EXERCISE PROMPT: Find the line with "BIKEMASTERSUK LTD. (970, 1412)" in the entries below, then reproduce it and every line after it down to and including the line with "Terms of service (1409, 1412)", exactly.

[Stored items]
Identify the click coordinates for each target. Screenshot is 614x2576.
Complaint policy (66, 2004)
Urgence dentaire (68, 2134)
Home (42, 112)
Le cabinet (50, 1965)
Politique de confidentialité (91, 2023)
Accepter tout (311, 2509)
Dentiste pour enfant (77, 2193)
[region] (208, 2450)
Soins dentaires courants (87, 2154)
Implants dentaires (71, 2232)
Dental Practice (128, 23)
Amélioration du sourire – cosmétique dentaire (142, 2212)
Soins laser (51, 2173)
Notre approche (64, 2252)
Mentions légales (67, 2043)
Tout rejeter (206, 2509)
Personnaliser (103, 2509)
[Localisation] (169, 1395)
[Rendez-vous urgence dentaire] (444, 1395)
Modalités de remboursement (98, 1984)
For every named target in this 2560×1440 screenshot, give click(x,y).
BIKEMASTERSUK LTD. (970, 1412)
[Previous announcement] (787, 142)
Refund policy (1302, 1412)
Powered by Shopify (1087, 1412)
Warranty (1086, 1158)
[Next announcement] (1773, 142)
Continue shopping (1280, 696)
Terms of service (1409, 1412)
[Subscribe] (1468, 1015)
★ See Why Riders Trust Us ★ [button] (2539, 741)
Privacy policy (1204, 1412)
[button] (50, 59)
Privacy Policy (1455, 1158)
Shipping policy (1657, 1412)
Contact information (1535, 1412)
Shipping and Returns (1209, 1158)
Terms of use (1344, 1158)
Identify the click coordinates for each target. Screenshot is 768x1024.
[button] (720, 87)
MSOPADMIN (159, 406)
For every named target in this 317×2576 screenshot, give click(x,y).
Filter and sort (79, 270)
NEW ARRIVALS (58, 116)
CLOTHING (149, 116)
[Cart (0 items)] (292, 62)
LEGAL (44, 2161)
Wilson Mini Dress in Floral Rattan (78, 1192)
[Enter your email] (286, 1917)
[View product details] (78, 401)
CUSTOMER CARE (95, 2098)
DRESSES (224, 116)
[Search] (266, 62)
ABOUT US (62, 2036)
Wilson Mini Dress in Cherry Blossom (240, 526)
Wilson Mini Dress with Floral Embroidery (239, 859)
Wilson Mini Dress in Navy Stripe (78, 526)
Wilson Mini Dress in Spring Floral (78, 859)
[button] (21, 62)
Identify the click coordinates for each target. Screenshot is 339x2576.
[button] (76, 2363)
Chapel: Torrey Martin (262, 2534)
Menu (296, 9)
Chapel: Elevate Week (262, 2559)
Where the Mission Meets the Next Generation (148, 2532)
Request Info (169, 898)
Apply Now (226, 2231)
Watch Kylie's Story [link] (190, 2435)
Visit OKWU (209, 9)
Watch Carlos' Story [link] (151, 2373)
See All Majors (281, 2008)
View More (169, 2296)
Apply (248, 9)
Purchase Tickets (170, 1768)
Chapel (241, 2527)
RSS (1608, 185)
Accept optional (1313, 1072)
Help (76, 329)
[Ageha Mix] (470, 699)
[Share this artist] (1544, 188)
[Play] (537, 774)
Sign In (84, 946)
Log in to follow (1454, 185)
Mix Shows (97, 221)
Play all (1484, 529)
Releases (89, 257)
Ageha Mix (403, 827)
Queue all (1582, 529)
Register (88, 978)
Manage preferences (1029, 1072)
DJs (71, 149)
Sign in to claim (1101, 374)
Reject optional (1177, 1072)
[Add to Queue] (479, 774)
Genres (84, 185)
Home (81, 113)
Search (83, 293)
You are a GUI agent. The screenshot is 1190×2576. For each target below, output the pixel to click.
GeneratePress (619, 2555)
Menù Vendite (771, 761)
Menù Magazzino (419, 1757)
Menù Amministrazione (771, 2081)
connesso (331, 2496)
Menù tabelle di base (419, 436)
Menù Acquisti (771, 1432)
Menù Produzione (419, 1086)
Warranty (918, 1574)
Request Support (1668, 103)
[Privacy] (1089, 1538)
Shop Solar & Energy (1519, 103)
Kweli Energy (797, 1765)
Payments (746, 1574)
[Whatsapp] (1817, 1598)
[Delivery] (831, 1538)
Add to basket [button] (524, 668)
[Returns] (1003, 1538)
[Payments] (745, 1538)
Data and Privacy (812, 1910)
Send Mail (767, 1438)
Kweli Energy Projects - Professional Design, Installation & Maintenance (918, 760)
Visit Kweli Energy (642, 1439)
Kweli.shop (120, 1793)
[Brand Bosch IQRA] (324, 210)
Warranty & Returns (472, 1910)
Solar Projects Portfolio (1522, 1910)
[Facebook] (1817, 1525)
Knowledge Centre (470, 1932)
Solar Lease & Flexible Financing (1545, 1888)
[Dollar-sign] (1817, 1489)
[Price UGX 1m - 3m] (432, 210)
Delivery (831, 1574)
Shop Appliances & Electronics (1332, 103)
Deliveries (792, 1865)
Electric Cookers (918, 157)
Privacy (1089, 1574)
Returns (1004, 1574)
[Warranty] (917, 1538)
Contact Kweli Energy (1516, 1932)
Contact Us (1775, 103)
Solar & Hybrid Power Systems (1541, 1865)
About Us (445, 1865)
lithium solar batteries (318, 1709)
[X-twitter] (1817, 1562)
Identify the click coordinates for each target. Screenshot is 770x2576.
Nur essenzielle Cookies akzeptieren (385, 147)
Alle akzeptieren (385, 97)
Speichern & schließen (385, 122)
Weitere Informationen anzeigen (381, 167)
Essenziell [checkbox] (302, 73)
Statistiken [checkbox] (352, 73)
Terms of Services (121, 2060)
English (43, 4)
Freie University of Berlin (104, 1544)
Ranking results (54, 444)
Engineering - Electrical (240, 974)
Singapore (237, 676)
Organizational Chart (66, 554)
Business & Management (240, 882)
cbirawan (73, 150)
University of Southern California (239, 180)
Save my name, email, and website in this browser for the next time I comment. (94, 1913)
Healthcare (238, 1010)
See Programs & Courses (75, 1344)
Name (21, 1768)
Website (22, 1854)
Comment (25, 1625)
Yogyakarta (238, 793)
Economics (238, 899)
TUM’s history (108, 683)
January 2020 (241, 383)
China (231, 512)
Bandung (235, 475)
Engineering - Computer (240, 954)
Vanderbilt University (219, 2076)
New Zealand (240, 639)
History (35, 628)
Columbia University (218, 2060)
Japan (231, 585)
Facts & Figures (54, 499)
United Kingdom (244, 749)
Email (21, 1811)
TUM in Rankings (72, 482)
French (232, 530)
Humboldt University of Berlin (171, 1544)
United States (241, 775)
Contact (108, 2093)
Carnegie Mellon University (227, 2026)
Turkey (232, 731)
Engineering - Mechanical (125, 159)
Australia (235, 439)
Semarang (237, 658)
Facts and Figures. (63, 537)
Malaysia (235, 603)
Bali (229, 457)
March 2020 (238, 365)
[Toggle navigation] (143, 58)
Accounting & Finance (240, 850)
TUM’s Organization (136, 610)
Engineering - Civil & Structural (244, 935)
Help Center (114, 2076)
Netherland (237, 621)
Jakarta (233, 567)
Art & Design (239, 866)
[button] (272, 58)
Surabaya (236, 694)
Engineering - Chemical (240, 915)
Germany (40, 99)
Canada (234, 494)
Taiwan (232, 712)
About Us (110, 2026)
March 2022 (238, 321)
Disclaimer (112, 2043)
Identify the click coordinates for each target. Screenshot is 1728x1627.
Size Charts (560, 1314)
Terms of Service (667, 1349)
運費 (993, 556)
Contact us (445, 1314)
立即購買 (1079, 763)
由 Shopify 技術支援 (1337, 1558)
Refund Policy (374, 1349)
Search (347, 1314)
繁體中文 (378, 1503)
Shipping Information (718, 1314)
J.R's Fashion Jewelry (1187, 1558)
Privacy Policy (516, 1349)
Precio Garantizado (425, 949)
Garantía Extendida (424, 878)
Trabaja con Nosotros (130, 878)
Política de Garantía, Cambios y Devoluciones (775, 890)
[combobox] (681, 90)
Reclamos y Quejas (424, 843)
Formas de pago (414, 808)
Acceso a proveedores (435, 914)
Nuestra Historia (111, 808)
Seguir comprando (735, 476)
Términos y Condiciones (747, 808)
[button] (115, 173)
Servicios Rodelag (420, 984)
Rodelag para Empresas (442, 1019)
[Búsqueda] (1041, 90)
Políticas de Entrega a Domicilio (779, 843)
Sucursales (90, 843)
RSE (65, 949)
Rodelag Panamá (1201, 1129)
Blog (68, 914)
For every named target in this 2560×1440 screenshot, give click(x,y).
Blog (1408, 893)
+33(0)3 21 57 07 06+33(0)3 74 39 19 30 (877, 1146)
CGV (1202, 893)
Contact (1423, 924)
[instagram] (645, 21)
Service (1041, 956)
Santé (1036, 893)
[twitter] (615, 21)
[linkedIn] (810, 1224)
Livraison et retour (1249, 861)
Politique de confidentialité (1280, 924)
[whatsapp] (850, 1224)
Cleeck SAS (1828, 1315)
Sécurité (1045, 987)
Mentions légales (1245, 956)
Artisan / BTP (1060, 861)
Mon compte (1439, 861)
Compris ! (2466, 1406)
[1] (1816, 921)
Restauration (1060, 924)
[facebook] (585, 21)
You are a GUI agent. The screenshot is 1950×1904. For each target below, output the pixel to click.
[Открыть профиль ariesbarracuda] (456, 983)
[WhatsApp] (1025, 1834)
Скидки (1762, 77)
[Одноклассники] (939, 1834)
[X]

SOLUTION TO THE PROBLEM:
BIKEMASTERSUK LTD. (970, 1412)
[Previous announcement] (787, 142)
Refund policy (1302, 1412)
Powered by Shopify (1087, 1412)
Warranty (1086, 1158)
[Next announcement] (1773, 142)
Continue shopping (1280, 696)
Terms of service (1409, 1412)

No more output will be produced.